Utz Brands (UTZ -5.23%) reported strong fiscal fourth-quarter and full-year 2020 results before the market open on Thursday.
Shares closed down 4% on Thursday, despite the maker of salty snack foods crushing Wall Street's fourth-quarter earnings consensus estimate. We can probably attribute the market's reaction to a few factors, including that full-year 2021 revenue guidance came in a little lighter than analysts had been expecting. The fact that the overall market declined on Thursday also likely exerted downward pressure on the stock.
Nonetheless, Utz stock remains a notable outperformer. In 2021, it's returned 14.4% through March 18 -- about three times the S&P 500's 4.6% return. And it's returned about 38% since going public in late August, compared with the broader market's 13% return. (The company went public via a reverse merger with a special-purpose acquisition company (SPAC), a route that's faster and less expensive than a traditional initial public offering.)
Utz Brands' key quarterly numbers
|Metric||Fiscal Q4 2020||Fiscal Q4 2019||
|Revenue||$246.3 million||$201.8 million||22%|
|GAAP operating income||$221,000||($13.8 million)||Result flipped to positive from negative|
|GAAP net income||($13.6 million)||($24.0 million)||Loss narrowed 43%|
|Adjusted net income||$20.4 million||$0.5 million||3,980%|
|GAAP earnings per share (EPS)||($0.22)||N/A*||N/A|
The Q4 revenue increase of 22% year over year overstates the company's true performance. That's because Q4 2020 includes an extra week relative to Q4 2019. Excluding the approximately $16 million contribution from this additional week, revenue growth was about 14% year over year -- still robust growth, but significantly less so than 22%.
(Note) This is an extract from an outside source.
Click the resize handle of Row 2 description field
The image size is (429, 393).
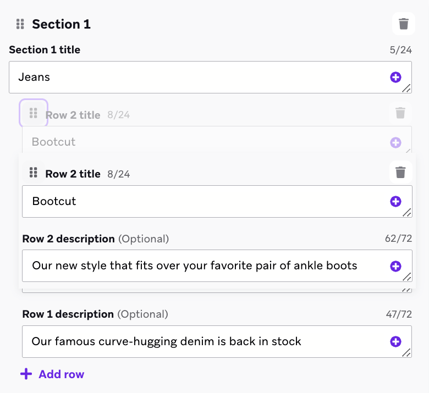(406, 277)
In Q4, pro forma net sales increased 6.8% year over year. This metric is the best gauge of the company's true underlying performance. It's an apples-to-apples metric: It strips out the effects of acquisitions and divestitures over the last year, along with the length differences in quarters.
The Q4 net loss was primarily driven by the company's December acquisition of Truco Enterprises, a leading seller of tortilla chips, salsa, and queso under the On the Border brand. The adjusted figures exclude the expenses related to this acquisition, among other things.
For Q4, Wall Street was looking for adjusted EPS of $0.09 on revenue of $243 million. So Utz Brands crushed the profit expectation and slightly beat the top-line estimate.
Management believes the tailwind from the pandemic will have a lasting effect
Here's part of what CFO Cary Devore said in the earnings release:
We are encouraged with our start to 2021 with solid year-to-date retail sales growth through the end of February. While we will begin to lap strong results from the impact of COVID-19 in the prior year, our brands are well-positioned for long-term growth. Based on the significant increase in new buyers and higher repeat rates of purchase over the past twelve months, we believe that the COVID-19 impact on at-home eating occasions will have a lasting, beneficial impact to long-term demand trends.
Our projected pro forma two-year CAGR [compound annual growth rate] for fiscal 2020 and 2021 of approximately 6% is well above our stated long-term organic growth outlook of 3% to 4%, and we will continue to invest incremental marketing dollars to build our brands and accelerate revenue growth.
For fiscal year 2021, management guided for "net sales consistent with 2020 pro forma net sales of $1.16 billion with modest organic sales growth year over year." It also expects adjusted earnings per share of $0.70 to $0.75.
Going into the earnings release, Wall Street had been modeling for 2021 adjusted EPS of $0.60 on revenue of $1.15 billion. So, the company's earnings outlook was notably better than expected, but its top-line guidance fell a bit short of expectations.
A stock worth watching
Utz turned in a good quarter. The stock price has had a strong run since the company went public, so it's natural that some investors will take some profits off the table.
With Utz's robust sales growth, tasty profit margins (adjusted profit margin was 8.3% in Q4), considerable insider ownership, and long-established nature (it's been in business for nearly a century), its stock is worth putting on your watch list.
That said, investors need to keep an eye on cash flows and balance sheet data, specifically cash on hand and debt. For the approximate four-month period in fiscal 2020 that Utz was a public company, it used $932,000 running its operations. The company is quite leveraged, though is aiming to bring down its relative debt load.
For those not familiar with the Pennsylvania-based company: Along with its namesake brand, some of its other brands are Bachman, Zapp's, Golden Flake, Good Health, and Tortiyahs!.